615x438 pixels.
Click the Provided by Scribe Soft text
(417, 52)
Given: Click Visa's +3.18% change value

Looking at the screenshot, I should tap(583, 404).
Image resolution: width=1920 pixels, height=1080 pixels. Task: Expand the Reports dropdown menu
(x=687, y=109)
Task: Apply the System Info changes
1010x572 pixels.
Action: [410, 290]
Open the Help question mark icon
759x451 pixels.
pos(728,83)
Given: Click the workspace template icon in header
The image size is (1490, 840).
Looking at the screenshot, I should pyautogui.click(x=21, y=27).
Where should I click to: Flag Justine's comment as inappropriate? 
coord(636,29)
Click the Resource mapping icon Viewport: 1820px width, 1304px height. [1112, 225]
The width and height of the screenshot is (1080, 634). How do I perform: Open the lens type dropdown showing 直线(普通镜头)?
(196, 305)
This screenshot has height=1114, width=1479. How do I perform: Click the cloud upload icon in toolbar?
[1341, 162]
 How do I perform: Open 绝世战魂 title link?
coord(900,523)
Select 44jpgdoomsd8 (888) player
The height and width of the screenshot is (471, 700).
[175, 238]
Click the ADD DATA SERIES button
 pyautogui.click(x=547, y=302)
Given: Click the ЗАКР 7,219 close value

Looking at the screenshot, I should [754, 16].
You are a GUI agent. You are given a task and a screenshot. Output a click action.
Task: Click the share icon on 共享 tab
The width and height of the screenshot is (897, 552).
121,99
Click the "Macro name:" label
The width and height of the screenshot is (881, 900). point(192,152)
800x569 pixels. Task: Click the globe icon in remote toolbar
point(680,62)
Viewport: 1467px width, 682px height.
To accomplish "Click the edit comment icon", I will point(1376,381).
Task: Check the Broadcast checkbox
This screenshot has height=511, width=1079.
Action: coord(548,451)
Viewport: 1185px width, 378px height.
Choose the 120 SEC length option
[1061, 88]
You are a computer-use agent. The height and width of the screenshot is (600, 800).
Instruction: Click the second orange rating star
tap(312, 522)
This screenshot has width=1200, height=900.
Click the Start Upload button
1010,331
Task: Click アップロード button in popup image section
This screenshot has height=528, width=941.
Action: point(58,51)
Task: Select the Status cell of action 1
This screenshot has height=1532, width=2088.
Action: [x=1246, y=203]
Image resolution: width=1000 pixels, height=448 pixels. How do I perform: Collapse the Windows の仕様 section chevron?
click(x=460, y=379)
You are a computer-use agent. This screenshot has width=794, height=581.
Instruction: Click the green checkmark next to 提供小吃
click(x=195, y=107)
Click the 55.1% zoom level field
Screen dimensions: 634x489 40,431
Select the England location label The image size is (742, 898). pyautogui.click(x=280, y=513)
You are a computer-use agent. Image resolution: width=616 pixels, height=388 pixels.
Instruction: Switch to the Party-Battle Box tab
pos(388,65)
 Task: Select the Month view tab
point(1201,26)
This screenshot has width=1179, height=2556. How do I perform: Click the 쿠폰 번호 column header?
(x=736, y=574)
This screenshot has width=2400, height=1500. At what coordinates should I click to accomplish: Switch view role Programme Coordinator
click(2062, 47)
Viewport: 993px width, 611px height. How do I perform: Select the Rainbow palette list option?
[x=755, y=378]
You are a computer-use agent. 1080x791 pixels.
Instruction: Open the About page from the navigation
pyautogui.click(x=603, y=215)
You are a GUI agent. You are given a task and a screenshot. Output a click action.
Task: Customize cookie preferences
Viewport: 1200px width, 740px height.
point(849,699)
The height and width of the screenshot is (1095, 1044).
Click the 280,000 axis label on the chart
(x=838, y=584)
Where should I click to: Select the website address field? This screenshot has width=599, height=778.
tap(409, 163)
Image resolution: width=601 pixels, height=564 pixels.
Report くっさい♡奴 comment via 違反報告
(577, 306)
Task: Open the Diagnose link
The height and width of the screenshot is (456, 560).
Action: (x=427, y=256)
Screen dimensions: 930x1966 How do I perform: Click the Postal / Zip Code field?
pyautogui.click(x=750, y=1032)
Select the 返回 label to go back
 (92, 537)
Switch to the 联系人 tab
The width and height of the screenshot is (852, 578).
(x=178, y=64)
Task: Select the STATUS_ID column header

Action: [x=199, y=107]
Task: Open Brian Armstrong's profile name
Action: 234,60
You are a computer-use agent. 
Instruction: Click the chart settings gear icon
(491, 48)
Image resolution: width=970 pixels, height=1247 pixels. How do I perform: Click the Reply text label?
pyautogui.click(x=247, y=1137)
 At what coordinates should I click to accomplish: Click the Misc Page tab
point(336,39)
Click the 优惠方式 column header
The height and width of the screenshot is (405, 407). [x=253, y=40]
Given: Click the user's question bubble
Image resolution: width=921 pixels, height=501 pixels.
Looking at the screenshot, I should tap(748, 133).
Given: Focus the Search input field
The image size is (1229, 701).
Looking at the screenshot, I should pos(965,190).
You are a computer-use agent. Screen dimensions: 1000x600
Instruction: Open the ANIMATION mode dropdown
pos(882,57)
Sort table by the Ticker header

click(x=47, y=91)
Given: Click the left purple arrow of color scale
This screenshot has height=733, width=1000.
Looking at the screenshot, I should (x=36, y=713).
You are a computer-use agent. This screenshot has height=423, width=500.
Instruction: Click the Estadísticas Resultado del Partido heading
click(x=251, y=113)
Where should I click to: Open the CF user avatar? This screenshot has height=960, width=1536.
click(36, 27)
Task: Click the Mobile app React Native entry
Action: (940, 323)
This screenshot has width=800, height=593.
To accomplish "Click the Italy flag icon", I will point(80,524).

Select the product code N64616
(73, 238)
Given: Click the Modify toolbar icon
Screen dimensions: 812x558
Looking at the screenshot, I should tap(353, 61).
• • • •
__Problem to work on__:
Could you copy out every line in the listing where the word "question" appears?

__Completed task__:
Open the Help question mark icon
Given: Click the user's question bubble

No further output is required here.